Insertion of lintel — Unknown flue-breast — Damage to adjoining floor — Whether owner liable in nuisance — Whether architect should have been aware of probable width of flue-breast from the London Building Act 1774 — Whether architect and builder negligent
The first defendants are a firm of solicitors; they hold separate leases of the first floors of two adjoining buildings nos 6 and 8, Duke Street, London W1. The second defendant was the first defendants’ architect who, in January 1986, supervised works at the premises for the formation of doorway openings through the load-bearing party wall between nos 6 and 8; the third defendant was the builder. While cutting the chase for the insertion of a supporting concrete lintel, a flue-breast was discovered into which brickwork fell causing lime mortar dust and damage to the exclusive and expensive merchandise in the plaintiff’s shop on the ground floor of no 8. The plaintiff claimed damages.

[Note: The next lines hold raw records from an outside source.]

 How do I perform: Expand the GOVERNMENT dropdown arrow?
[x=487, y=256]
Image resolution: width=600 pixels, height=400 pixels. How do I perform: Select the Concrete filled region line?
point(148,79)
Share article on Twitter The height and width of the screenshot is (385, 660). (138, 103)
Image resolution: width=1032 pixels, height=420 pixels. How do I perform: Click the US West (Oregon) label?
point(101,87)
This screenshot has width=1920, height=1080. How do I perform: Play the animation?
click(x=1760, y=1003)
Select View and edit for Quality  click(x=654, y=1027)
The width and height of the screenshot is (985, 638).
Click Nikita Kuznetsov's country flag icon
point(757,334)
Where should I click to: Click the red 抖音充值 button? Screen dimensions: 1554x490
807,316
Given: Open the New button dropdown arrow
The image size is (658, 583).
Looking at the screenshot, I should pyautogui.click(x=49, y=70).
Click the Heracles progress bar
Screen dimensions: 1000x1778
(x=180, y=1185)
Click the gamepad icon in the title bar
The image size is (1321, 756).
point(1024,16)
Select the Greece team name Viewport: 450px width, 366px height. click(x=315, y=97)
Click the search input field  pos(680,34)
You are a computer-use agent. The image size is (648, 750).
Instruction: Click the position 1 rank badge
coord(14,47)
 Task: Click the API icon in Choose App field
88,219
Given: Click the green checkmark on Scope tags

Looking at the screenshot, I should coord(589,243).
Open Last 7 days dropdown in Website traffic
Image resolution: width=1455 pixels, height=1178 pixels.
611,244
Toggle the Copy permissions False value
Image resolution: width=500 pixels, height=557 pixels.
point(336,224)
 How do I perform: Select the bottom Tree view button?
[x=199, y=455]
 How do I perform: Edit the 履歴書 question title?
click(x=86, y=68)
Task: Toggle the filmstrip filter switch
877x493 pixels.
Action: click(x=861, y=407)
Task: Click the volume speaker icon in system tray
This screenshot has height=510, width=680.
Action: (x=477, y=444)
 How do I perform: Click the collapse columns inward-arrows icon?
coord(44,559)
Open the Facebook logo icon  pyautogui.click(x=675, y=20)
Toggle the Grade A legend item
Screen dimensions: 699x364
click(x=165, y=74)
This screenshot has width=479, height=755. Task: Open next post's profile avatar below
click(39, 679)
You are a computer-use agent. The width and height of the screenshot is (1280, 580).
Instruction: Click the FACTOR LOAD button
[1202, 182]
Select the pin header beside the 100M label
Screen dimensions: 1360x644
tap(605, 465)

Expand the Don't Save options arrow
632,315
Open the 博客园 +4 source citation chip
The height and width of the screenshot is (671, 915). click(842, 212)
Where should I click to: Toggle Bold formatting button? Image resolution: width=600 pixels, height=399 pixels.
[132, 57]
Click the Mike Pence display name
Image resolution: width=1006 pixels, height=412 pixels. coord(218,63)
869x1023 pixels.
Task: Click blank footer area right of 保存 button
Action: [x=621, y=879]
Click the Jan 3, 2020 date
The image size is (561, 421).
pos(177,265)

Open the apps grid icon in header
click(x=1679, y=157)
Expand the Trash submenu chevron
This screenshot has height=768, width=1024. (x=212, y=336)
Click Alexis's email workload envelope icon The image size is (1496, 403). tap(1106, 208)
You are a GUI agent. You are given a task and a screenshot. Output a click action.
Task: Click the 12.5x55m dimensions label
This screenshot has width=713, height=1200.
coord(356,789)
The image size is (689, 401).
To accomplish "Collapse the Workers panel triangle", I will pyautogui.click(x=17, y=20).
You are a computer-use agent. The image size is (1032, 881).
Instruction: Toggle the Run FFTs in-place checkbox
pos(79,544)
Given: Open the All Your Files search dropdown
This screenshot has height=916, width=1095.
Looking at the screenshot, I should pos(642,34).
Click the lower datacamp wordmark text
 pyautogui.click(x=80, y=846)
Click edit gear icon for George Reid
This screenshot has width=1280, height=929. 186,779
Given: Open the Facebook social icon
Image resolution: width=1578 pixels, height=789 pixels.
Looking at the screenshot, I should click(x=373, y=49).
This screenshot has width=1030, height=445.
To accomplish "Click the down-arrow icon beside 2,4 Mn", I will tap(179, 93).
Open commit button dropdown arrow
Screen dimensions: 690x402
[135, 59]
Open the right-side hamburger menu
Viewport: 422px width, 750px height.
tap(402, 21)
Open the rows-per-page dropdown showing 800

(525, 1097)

Held The claim against the first defendants was dismissed, but claims were allowed against the second and third defendants.
1. The proposed building works did not involve exceptional danger or a great and obvious danger that nuisance would be caused. Accordingly, by employing an experienced architect the first defendants were not liable in nuisance: Matania v National Provincial Bank Ltd [1936] 2 All ER 633 distinguished.
2. The buildings were constructed shortly after the London Building Act 1774 and the first defendant had assumed that the side breast to the flue would be two half-bricks and sufficient for the lintel; it was only one half-brick. That was an error as section 29 of the 1774 Act prescribed a minimum breast of 4ft. The first defendant was therefore negligent and should have realised that if the 1770s standards were observed the side breast was likely to have been only a half-brick. However, he was not negligent in failing to serve a party structure notice under the London Building Acts (Amendment) Act 1939 as at the first-floor level the wall was not a party wall under section 44 of the 1939 Act.
3. The third defendant was also negligent as he should have realised that there might have been a flue by reason of a projection into the affected room.
4. Damages were assessed at £9,600 apportioned between the second and third defendants as to 75% and 25% respectively.
Paul W Reid (instructed by John Byrne & Co) appeared for the plaintiffs; Julien Hooper (instructed by Hextall Erskine & Co) appeared for the first defendants; Dennis Naish (instructed by Bellmont & Lowe) appeared for the second defendant; and Graham Platford (instructed by Stanbury’s) appeared for the third defendant.